The New Yorker Is Being Accused Of Calling Ben Affleck Fat
It’s truly a tough time to be Matt Damon and Ben Affleck. In the 90’s they were two of our favorite whites — hot, young, and toting around Oscars with boyish virility. Now Matt is a wash-up, declaiming on feminism he knows not and anchoring movies that disappoint critics and viewers alike. It’s no longer possible to imagine Sarah Silverman writing a song about having sex with him. She’s too relevant.
And Ben, well, the Yiddish word “shleperdike” comes to mind. He appears to have successfully disappeared into a permanent opposite-of-Batman alias. Divorced and the subject of a back-tattoo conspiracy, he mostly appears forlorn in paparazzi shots, with various nicotine delivery systems drooping out of his mouth.
It doesn’t help that both of them have famous exes who are thriving — Matt’s ex-girlfriend Minnie Driver is reemerging as a prominent voice in the #MeToo movement and the star of a watershed TV show. And Ben Affleck’s ex-wife movie star Jennifer Garner appears to have formally transmogrified into the forever-30-something wax museum version of herself. She is currently starring in a hit movie and is also the subject of a mega-popular meme.

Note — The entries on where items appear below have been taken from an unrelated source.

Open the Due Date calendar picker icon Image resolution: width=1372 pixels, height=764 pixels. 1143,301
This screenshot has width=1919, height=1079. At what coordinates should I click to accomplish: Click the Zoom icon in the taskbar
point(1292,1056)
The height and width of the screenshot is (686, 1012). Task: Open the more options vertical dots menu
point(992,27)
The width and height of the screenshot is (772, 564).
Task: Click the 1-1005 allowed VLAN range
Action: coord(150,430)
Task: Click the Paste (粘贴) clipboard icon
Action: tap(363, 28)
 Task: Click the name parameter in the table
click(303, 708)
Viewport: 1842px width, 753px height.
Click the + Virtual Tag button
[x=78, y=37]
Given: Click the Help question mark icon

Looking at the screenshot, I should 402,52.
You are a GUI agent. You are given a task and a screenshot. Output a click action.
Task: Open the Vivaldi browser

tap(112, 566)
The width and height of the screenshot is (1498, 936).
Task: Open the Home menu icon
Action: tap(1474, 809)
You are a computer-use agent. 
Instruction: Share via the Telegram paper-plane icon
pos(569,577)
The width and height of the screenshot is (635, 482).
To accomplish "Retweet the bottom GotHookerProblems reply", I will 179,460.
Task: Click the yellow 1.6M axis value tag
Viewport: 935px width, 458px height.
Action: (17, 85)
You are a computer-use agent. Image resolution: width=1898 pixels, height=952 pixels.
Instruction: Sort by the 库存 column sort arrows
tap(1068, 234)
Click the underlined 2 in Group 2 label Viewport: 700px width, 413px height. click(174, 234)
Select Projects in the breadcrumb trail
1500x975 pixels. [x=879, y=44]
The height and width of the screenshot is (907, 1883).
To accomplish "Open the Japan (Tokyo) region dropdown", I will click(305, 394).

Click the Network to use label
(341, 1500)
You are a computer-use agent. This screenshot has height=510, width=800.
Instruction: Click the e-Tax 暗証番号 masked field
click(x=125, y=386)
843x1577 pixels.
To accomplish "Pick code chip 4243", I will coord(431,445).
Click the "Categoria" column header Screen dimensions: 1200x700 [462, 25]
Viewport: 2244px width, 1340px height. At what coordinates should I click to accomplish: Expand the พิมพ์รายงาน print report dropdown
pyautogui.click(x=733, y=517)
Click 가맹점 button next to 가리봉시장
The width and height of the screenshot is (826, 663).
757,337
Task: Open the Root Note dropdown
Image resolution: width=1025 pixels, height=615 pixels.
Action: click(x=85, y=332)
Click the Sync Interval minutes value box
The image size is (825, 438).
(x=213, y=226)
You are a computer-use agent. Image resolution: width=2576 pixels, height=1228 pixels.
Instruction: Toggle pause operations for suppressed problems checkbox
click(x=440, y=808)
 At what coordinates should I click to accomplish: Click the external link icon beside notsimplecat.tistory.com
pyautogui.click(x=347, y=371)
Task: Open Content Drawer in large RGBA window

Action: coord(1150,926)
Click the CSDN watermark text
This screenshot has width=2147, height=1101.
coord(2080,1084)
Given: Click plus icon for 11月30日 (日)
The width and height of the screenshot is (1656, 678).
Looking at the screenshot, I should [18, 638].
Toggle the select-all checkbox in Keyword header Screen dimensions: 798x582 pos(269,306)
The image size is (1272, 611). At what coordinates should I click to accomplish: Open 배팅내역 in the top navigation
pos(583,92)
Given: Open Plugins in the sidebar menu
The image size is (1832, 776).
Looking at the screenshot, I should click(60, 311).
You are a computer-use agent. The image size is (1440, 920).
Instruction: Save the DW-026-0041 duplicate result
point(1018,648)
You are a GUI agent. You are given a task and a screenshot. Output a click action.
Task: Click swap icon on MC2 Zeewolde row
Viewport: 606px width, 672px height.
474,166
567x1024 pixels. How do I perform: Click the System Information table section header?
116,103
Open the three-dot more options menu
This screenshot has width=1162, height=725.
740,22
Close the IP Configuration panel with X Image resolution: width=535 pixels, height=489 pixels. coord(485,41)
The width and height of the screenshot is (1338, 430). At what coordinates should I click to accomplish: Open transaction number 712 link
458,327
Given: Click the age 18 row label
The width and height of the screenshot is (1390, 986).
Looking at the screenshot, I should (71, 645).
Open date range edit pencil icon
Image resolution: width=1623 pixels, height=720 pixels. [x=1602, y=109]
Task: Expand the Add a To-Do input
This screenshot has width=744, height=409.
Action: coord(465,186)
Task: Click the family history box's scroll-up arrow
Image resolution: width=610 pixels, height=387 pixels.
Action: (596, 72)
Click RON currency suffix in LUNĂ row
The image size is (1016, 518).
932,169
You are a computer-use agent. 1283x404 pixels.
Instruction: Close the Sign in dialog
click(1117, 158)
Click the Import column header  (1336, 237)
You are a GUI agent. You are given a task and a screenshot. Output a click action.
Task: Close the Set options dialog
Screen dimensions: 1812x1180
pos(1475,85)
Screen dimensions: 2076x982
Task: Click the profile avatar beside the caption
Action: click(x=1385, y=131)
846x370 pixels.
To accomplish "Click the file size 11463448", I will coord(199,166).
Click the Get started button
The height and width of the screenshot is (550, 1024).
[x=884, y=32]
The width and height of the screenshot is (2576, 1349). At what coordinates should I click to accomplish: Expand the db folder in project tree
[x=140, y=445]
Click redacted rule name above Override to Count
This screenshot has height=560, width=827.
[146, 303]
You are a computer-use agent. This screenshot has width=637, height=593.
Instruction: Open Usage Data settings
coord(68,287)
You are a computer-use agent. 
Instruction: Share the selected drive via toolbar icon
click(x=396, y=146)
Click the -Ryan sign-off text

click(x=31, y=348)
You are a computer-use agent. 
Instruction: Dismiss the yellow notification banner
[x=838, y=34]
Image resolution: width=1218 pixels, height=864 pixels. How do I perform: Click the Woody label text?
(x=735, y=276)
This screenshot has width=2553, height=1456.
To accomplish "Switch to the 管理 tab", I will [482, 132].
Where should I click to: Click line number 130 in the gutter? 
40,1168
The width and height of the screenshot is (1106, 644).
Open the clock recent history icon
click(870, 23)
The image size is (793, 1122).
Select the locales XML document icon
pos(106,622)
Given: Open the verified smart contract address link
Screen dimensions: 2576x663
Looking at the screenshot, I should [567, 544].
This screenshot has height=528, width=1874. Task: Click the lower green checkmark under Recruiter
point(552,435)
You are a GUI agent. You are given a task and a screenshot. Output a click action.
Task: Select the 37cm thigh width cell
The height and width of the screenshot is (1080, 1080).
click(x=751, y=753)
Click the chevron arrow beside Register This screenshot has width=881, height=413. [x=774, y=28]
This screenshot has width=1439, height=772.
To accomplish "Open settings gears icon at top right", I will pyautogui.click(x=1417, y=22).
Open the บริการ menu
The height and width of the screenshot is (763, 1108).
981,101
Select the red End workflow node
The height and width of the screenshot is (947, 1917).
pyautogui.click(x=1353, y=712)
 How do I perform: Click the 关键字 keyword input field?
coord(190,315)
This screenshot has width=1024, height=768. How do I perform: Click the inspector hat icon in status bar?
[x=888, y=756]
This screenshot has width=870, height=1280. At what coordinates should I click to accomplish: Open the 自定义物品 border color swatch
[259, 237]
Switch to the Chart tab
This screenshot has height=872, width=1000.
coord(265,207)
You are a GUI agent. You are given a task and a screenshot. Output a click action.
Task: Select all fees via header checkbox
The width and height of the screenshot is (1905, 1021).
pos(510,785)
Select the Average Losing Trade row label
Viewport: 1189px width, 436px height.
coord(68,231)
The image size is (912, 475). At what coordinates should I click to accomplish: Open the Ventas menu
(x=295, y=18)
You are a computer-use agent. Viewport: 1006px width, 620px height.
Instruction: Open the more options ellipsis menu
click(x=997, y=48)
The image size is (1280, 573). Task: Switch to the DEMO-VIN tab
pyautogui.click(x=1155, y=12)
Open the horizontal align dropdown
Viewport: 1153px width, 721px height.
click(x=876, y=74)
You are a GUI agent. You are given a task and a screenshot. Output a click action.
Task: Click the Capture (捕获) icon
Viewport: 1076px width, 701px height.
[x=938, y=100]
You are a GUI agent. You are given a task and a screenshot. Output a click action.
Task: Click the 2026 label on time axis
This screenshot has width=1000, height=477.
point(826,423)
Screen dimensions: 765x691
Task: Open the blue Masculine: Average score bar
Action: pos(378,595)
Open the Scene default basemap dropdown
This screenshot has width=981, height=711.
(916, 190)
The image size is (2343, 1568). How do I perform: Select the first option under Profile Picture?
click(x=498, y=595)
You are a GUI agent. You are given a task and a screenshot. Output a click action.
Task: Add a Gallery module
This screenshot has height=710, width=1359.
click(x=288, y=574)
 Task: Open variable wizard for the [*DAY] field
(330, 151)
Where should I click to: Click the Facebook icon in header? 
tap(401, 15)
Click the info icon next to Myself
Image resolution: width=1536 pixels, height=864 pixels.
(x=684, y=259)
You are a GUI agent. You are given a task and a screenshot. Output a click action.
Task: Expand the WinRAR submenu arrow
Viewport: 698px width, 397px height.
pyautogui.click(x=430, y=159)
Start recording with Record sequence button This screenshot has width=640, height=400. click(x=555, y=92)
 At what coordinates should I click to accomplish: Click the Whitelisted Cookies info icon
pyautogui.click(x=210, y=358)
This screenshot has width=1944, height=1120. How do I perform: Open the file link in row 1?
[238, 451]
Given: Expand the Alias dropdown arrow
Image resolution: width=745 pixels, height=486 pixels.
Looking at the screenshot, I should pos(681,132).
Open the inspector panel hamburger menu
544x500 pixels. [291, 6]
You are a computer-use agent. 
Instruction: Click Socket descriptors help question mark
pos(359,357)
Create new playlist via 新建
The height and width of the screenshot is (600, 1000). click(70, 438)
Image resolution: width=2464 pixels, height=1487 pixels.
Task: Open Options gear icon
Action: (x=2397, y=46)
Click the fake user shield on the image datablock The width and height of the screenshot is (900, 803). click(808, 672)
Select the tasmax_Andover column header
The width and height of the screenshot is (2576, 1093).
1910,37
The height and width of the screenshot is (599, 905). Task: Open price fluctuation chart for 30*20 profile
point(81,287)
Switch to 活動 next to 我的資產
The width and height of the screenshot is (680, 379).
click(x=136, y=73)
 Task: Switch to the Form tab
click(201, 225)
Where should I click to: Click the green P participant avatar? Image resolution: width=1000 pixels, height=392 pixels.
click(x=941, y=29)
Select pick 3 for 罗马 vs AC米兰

So this week when the New Yorker published “The Great Sadness Of Ben Affleck,” a brief piece by Naomi Fry on the schleppy-Batman’s hulking back-tattoo and apparent despondence, it was certainly sad. Fry wrote about the outward evolution of Affleck that found him, at 45 years-old, standing on a beach under cloud cover in a towel the size of a bathmat. In the image Affleck stares mournfully at the horizon like an version of alternate Odysseus who has decided that life with the Phaeacians will have to do. Fry observes, to the offense of many Internet denizens:
His gut is pooching outward in a way that, in a more enlightened country like, say, France, would perhaps be considered virile, not unlike the lusty Gérard Depardieu in his prime but, in fitness-fascist America, tends to read as Homer Simpsonesque. A blue-gray towel is wrapped protectively around his midsection—recalling a shy teen at the local pool.
Fry’s observations are fairly gentle. And subversive, if you compare the rare objectification of Affleck with the constant objectification of his female peers in Hollywood. Regardless, I think we can all agree that there is nothing wrong with being fat, which is what Fry is accused of calling Affleck. But there is something wrong with getting a sprawling back tattoo. And there is something much more wrong, and telling, with the contrast between the golden Affleck of days past and the current Affleck who in post-#MeToo days appears to be living like the rest of us have been all these years — a little tired, a little vulnerable, and a little fat. “We’ve been living in a world run by Afflecks for so long,” says Fry. “Will we even know ourselves when they’re gone?”
I think we’ll know ourselves better when we know who Affleck’s successors are — not by the size of their bodies or the luridness of their back tattoos — we will recognize the entertainment icons who emerge in his and Damon’s wake because they will be people who have always fit in in the world of #MeToo.
And they won’t make movies like “Batman v. Superman.”